* _AIM OF THE TASK_
In the entries below, begin at the line that has "Task: Open the 'is' condition dropdown" and stop after the line that has "Action: pos(1150,345)". Rewrite those lines with "dropdown" changed to "menu", keep everything else the same, and omit the pictures.

--- INPUT FOR THIS TASK ---

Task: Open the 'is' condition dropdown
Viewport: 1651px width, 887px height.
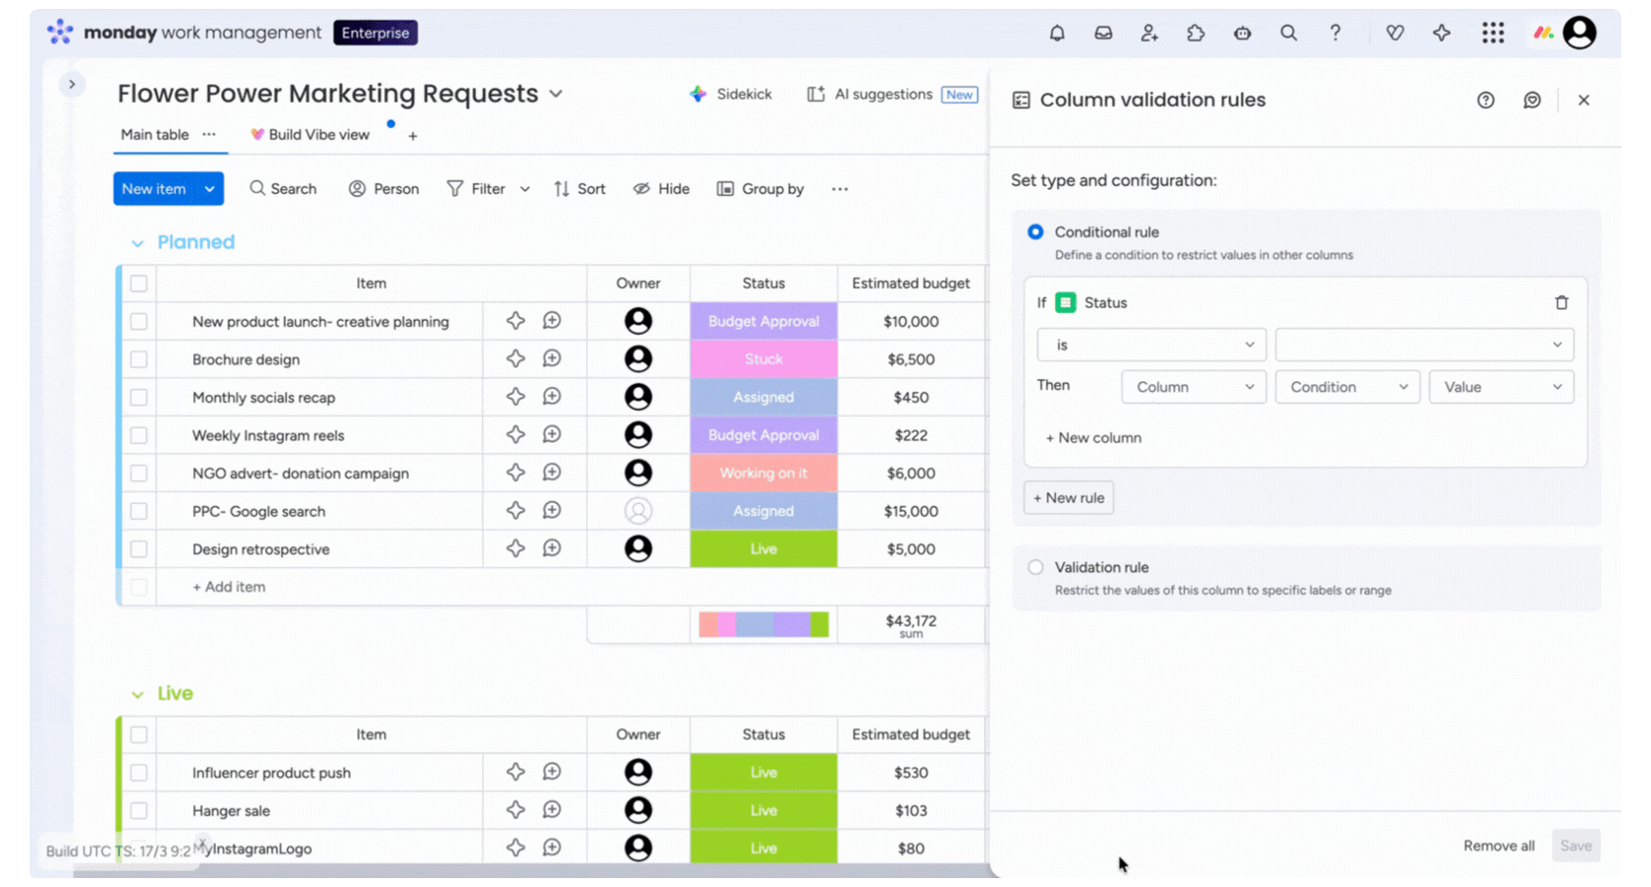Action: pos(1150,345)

---
--- INPUT FOR THIS TASK ---

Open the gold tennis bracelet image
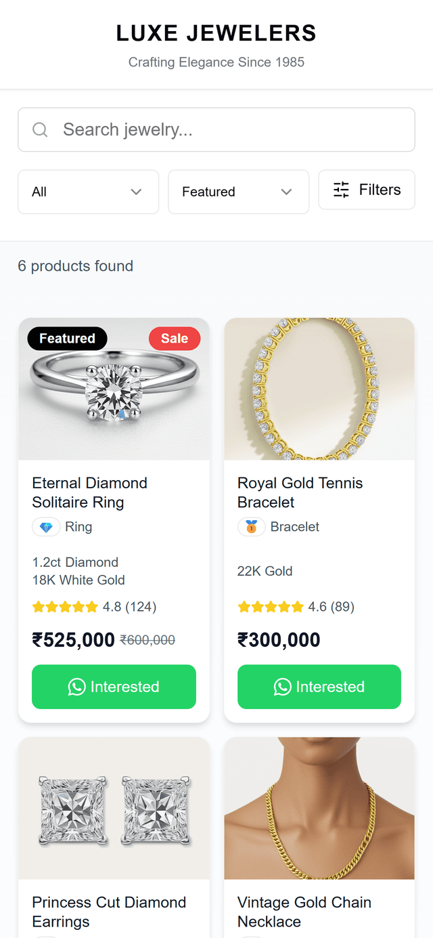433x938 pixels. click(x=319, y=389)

---

* _REPLY TO THE TASK_
Task: Open the 'is' condition menu
Viewport: 1651px width, 887px height.
Action: pos(1150,345)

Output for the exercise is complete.